その瞬間、ノルンさんの脇に、騒がしくおしゃべりをしているサクラとシエラが現れた。
二人は急に転移されたので、
「「あり?」」
と言って顔を見合わせている。
ノルンさんがため息をついて、
「ほら。お客様をちゃんと見送らないと」
とお小言をいう。
ジュンさんが苦笑いしながら、
「で、ヴァルガンドはどうでした?」
俺は微笑みながら、
「いい世界です。もっと旅してみたかったです」
春香もどこか寂しそうに、
「楽しかったです。できればまた来たいくらいです」
うん。確かに楽しかったなぁ。
俺もうなづいた。
ジュンさんは少し考え込んで、
「そうですねぇ。おそらくお二人の神格がもっと上がれば、こちらにも来られるようになると思いますよ。時間軸はどうにでもなると思うし。なあ? ノルン」
ノルンさんもうなづいて、
「そうですね。ですから、今後とも頑張ってください」
そうか。神格を上げれば、ね。
まったく無理ってわけじゃないようで、春香も目標ができたようだ。表情が明るくなっている。
その時、また誰かが転移してきた。……あ、あれはパティスさんだ。
まさかあの人もジュンさんのお嫁さん?
パティスさんは、俺の考えていることを読んだように、
「それは違うわよ。私はノルンのお婆ちゃんでもあるの」
お、お婆ちゃん? どういうことだ?
混乱した俺をパティスさんが楽しそうに見つめる。
「内緒。……師匠でもあるしね」
な、なるほど。師匠ね。師匠……。この人、女神の師匠?
ますます訳がわからなくなりそうだ。俺が一人で混乱していると、急に手を春香に引かれた。あ、そうか。こんなことしてる場合じゃなかったか。
「パティスさん。お世話になりました。おかげで、無事にこの世界を楽しめました」
パティスさんがノルンさんの隣に並び、
「ふふふ。それはよかった。……また会う日を楽しみにしているわ」
俺と春香は黙って頭を下げた。
ジュンさんが、
「さあ、そろそろ出発かな?」
ジュンさんたちの右手に、例のチベットの聖域にあったような転移門が現れた。光が渦巻いている回廊だ。

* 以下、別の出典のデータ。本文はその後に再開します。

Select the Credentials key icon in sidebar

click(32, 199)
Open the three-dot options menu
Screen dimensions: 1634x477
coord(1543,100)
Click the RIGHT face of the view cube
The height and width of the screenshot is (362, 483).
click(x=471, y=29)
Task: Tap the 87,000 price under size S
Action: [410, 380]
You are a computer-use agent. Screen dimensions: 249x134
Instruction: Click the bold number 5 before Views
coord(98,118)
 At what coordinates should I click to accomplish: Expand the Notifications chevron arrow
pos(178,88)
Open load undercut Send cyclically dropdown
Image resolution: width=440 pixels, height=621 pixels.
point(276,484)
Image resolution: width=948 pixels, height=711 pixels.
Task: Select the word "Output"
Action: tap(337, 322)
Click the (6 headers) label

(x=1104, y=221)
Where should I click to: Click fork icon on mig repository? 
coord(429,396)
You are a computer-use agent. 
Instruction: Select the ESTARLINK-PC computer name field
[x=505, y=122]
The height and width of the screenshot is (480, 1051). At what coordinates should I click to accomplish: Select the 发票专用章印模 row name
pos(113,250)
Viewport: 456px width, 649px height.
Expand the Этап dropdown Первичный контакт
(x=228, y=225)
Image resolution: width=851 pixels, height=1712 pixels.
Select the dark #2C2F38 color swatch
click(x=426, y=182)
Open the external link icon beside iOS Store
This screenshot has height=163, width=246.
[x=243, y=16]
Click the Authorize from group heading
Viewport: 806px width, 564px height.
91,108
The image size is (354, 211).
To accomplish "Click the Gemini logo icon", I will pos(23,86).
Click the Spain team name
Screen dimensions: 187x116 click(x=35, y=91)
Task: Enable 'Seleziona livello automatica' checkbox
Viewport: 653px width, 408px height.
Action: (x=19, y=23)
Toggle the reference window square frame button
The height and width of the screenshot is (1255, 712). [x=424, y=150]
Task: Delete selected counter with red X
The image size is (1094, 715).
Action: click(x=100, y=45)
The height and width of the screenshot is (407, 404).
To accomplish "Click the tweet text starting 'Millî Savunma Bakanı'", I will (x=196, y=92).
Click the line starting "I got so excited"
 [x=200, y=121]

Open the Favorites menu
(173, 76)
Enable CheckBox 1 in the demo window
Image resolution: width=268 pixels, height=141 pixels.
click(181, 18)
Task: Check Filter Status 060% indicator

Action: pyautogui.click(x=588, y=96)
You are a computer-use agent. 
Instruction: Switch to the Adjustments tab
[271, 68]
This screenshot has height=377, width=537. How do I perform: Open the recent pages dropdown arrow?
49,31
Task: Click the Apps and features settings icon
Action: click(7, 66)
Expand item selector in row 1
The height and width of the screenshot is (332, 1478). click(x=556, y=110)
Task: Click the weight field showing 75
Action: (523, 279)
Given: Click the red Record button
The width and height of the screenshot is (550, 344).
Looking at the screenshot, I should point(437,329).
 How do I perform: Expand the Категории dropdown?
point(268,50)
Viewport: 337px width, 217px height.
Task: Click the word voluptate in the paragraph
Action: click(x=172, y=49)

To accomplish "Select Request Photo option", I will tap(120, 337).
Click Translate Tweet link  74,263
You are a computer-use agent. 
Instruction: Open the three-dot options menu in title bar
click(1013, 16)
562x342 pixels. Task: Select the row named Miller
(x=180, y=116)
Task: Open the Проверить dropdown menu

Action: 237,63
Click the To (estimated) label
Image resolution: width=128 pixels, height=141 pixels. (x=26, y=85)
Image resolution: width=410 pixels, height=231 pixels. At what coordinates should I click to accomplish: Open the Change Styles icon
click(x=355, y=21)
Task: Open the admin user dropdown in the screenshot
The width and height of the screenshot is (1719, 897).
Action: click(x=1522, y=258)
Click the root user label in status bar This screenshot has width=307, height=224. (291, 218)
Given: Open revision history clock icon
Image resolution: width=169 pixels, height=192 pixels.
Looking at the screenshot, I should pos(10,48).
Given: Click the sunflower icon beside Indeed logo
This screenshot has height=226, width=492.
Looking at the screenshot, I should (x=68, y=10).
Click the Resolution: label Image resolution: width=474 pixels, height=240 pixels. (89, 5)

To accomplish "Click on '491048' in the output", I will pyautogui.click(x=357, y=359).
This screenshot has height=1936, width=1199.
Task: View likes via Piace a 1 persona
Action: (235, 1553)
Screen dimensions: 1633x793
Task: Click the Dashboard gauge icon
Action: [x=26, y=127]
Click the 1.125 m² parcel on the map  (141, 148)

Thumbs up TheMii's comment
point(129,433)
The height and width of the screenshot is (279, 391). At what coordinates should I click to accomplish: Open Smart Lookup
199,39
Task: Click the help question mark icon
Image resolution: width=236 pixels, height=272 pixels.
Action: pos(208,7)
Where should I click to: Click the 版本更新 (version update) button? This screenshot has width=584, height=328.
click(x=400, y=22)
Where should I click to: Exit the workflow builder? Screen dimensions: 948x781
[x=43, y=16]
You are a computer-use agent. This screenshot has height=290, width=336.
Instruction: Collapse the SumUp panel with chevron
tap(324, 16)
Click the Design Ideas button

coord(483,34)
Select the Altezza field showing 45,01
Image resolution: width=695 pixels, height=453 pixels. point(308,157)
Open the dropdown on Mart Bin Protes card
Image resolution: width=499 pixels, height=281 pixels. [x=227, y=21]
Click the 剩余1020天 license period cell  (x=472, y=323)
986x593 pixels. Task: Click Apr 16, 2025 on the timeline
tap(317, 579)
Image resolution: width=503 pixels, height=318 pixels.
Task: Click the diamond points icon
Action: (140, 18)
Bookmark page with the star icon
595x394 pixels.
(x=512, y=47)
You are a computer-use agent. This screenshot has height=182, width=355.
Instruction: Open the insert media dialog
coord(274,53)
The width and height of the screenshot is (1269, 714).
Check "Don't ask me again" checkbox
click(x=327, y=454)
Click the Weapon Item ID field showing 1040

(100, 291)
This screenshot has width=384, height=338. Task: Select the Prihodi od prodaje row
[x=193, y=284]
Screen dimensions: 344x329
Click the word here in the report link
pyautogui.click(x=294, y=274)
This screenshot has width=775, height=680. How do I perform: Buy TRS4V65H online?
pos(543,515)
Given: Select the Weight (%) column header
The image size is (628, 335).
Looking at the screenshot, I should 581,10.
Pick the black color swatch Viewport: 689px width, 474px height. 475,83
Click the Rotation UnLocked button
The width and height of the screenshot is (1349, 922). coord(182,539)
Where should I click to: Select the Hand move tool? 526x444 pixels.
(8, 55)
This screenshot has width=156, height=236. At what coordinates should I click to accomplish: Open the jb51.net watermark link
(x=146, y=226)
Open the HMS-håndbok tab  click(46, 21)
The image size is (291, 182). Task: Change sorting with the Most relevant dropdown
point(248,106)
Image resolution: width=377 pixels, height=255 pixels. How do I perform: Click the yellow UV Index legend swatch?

「お世話になりました。神格を上げて、また遊びに来ます!」
「うん。楽しみに待ってるわ」
俺と春香はもう一度お礼を言い、またの再会を約して回廊に足を踏み入れた。
背後から、「またねぇ」とかいう声が聞こえる。
さらばヴァルガンド。また必ず……。
帝釈天さまにお土産話がたくさんできたな。
ヴァルガンドで過ごした思い出が脳裏によみがえった。
きっとポプリ王国は、王子とユーミが結婚して、ますます栄えるだろう。いつかこの目で確かめに来よう。
隣には笑顔の春香がいる。春香も俺を見てニッコリ微笑んだ。
春香。いつまでも、どこでもずっと一緒だよ。
俺と春香は来たときと同じように、腕を組みながら光の中を歩き続けた。